My ultimate goal is to build this into a package on Github. I’ve got that started, but its currently a work in progress.

All this code and more is located at my github.

And a special thanks to my friend and collaborator Jim Pleuss who really enhanced so much of this project!

A little background

This ESPN API exploration is a fun annual process. I first started doing this in 2018. In 2019, after some hacking and some updates, I posted about how to access public leagues, how to access private leagues using reticulate and python, and how to access private leagues in R. I went so far last year as to build a dashboard with the data to further analyze my league.

Well, in 2020, ESPN changed their some of their end points. After a lot of exploration and the help of Chrome’s inspect tool, I present code to access ESPN’s API. This should work for any league. If you find it does not work for your league, I’d be happy to take a pull request or two to handle more nuances.

How to access the API

In the function below, you provide arguments for your leagueID and the week of the information you would like to extract.

To find your leagueID, look at the URL of your fantasy football home page on ESPN.

The output of this function will be a JSON file.
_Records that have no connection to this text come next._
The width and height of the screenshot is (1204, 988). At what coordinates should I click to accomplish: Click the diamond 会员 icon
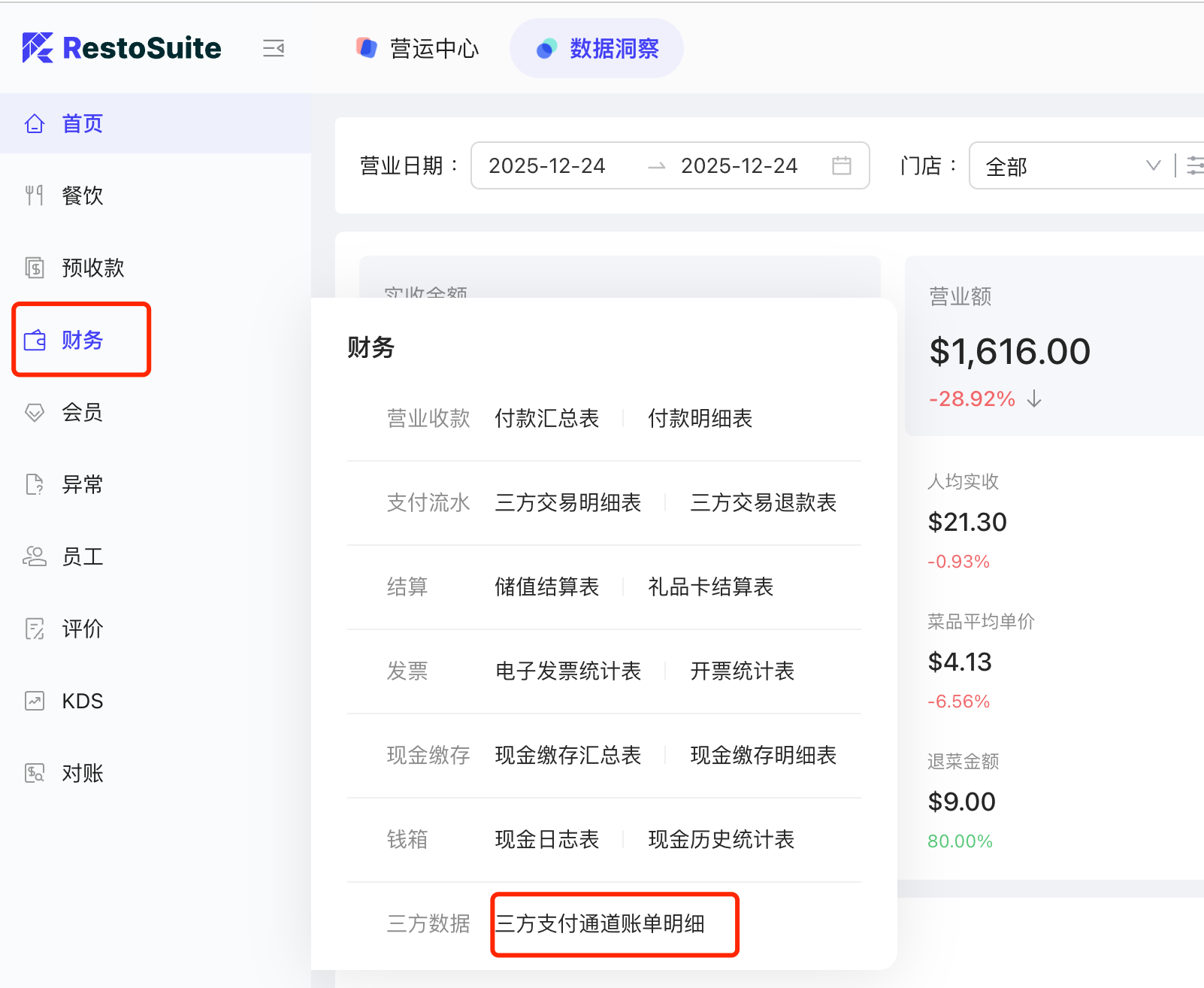tap(35, 412)
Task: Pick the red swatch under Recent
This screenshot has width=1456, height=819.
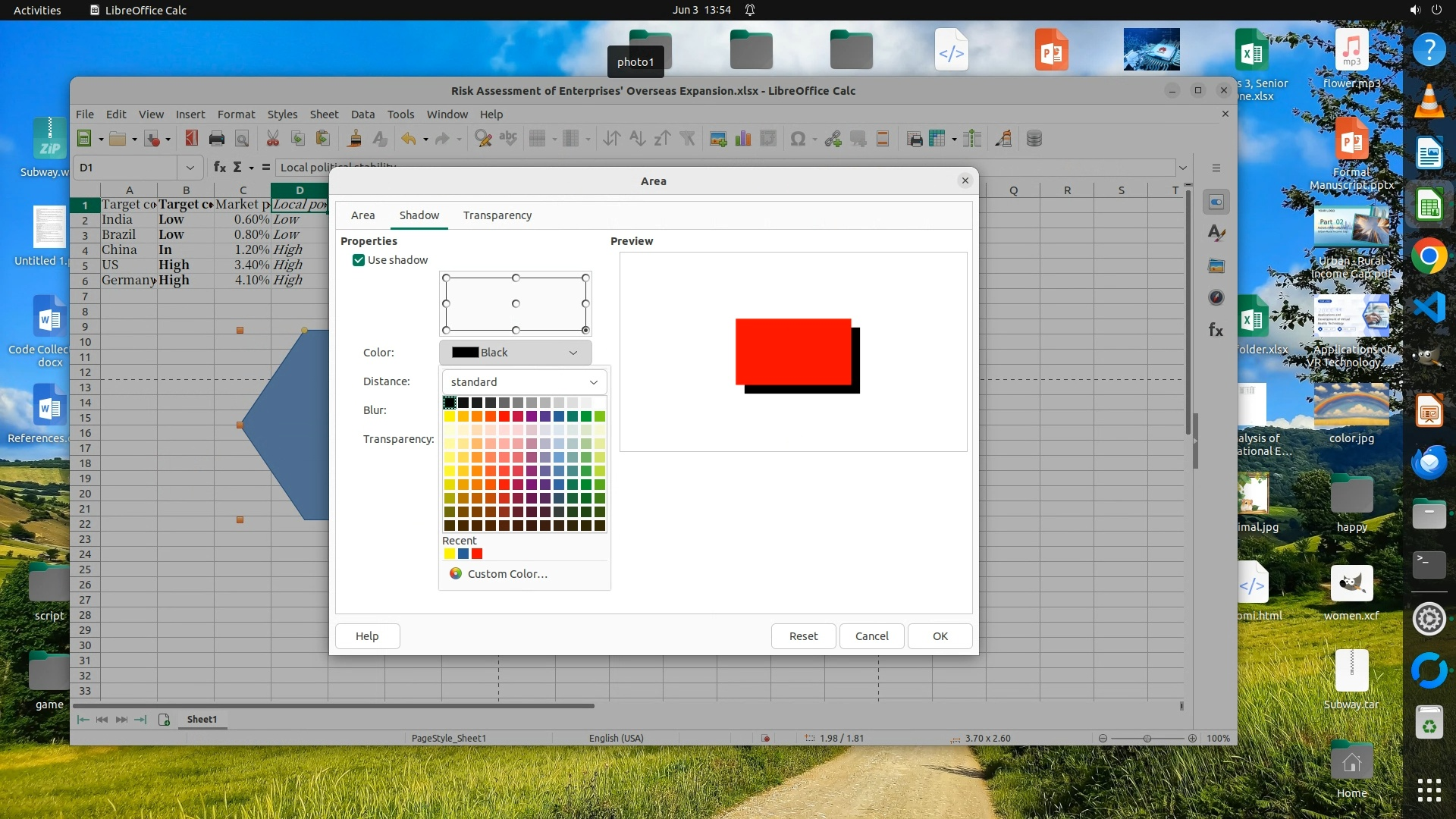Action: [x=477, y=554]
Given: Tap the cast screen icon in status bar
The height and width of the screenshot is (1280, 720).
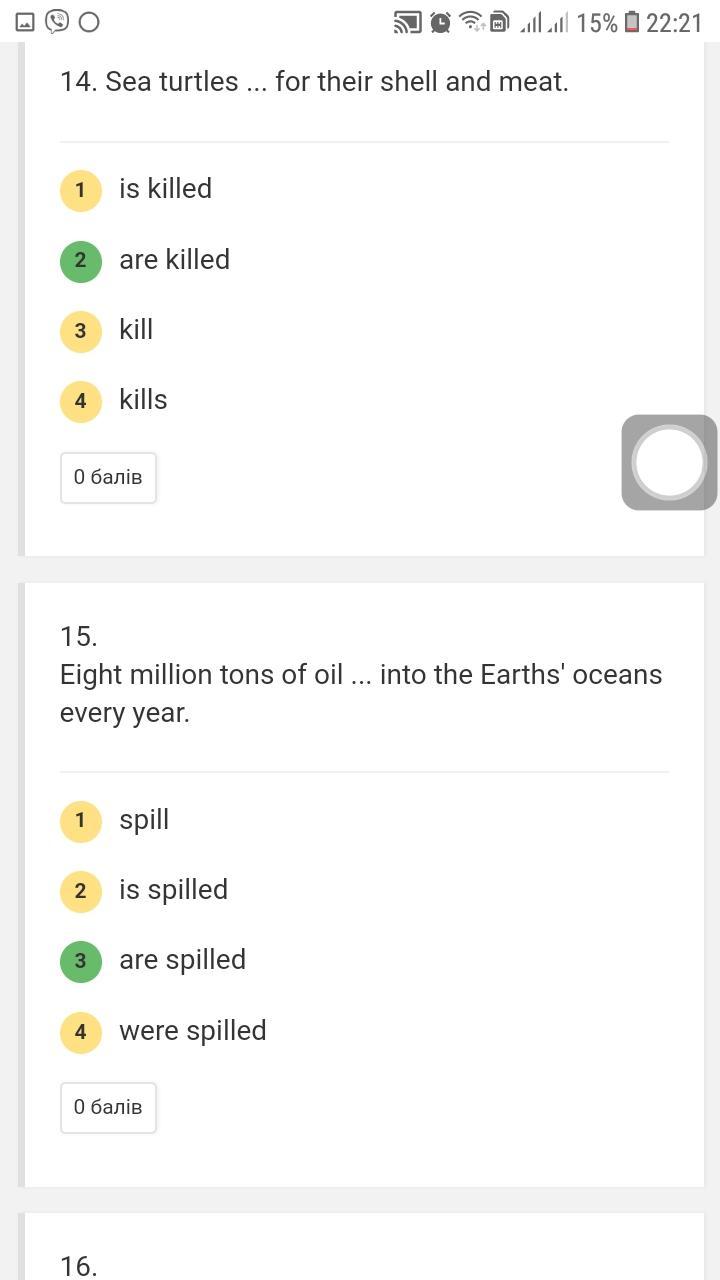Looking at the screenshot, I should 407,22.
I provide code to explore the JSON file as well.

library(tidyverse)
library(gt)

get_data <- function(leagueID = leagueID, per_id = per_id){
base = "http://fantasy.espn.com/apis/v3/games/ffl/seasons/"
year = "2020"
mid = "/segments/0/leagues/"
tail = str_c("?view=mDraftDetail",
             "&view=mLiveScoring",
             "&view=mMatchupScore,",
             "&view=mPendingTransactions",
             "&view=mPositionalRatings",
             "&view=mRoster",
             "&view=mSettings",
             "&view=mTeam",
             "&view=modular",
             "&view=mNav",
             "&view=mMatchupScore",
             "&scoringPeriodId="
             )

url = paste0(base,year,mid,leagueID,tail,per_id)

ESPNGet <- httr::GET(url = url)
ESPNRaw <- rawToChar(ESPNGet$content)
ESPNFromJSON <- jsonlite::fromJSON(ESPNRaw)

return(ESPNFromJSON)

}

leagueID <- 89417258
per_id <- 2

ESPNFromJSON <- get_data(leagueID = leagueID, per_id = per_id)
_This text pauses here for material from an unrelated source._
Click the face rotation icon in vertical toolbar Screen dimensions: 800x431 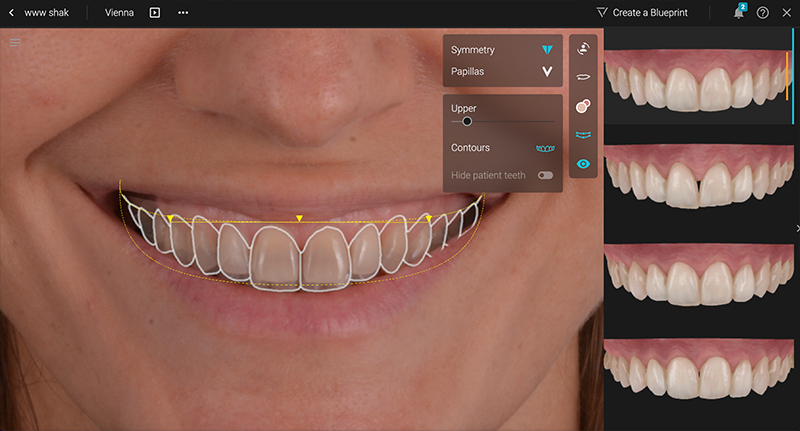583,47
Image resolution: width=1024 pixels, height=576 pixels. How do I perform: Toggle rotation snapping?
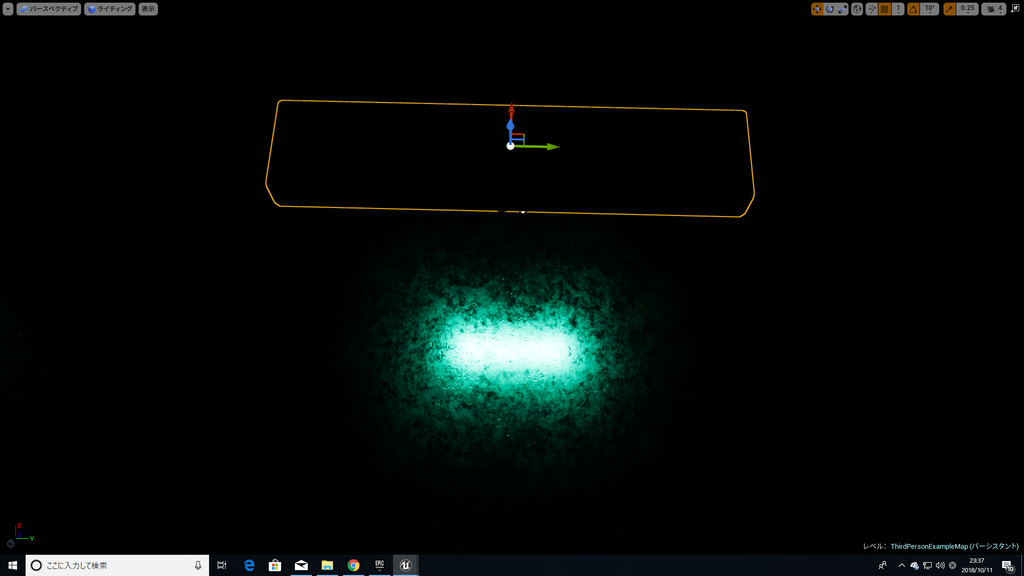tap(912, 8)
We’ll can explore the data using the listviewer package. You can peruse the data from this JSON below.

ESPNFromJSON %>% listviewer::jsonedit()

What can we do with this data?

I’m glad you asked. In subsequent posts, I’ll provide more examples, but here are a few quick things:

Extract one player’s information

number_of_teams <- length(ESPNFromJSON$teams$id)
team_ids <- ESPNFromJSON$teams$id

player_extract <- function(team_number = 1, player_number = 1, per_id = per_id, ESPNFromJSON = ESPNFromJSON){
  player_week <-
    tibble(
      team = str_c(ESPNFromJSON$teams$location[team_number]," ",ESPNFromJSON$teams$nickname[team_number]),
      teamId = ESPNFromJSON$teams$id[team_number],
      fullName = ESPNFromJSON$teams$roster$entries[[team_number]]$playerPoolEntry$player$fullName[player_number],
      appliedTotal = ESPNFromJSON$teams$roster$entries[[team_number]]$playerPoolEntry$player$stats[[player_number]]$appliedTotal,
      seasonId = ESPNFromJSON$teams$roster$entries[[team_number]]$playerPoolEntry$player$stats[[player_number]]$seasonId,
      scoringPeriodId = ESPNFromJSON$teams$roster$entries[[team_number]]$playerPoolEntry$player$stats[[player_number]]$scoringPeriodId,
      statsplitTypeId = ESPNFromJSON$teams$roster$entries[[team_number]]$playerPoolEntry$player$stats[[player_number]]$statSplitTypeId,
      externalId = ESPNFromJSON$teams$roster$entries[[team_number]]$playerPoolEntry$player$stats[[player_number]]$externalId,
      lineupSlot_id = ESPNFromJSON$teams$roster$entries[[team_number]]$lineupSlotId[player_number],
      eligibleSlots = list(ESPNFromJSON$teams$roster$entries[[team_number]]$playerPoolEntry$player$eligibleSlots[[player_number]])
    ) %>%
    filter(seasonId==2020) %>%
    filter(scoringPeriodId != 0) %>%
    filter(scoringPeriodId == per_id)
  return(player_week)
}

player_extract(ESPNFromJSON = ESPNFromJSON,team_number = 1,player_number = 1,per_id = per_id) %>% gt()
team teamId fullName appliedTotal seasonId scoringPeriodId statsplitTypeId externalId lineupSlot_id eligibleSlots
'R'm Chair Quarterback 1 Alvin Kamara 38.40000 2020 2 1 401220231 2 2, 3, 23, 7, 20, 21
'R'm Chair Quarterback 1 Alvin Kamara 20.44241 2020 2 1 20202 2 2, 3, 23, 7, 20, 21

Get all players from all teams

To extract the players for each team, we first need to know how many players are on each team each week. One might think this is consistent, but with an IR slot, this may change from week to week.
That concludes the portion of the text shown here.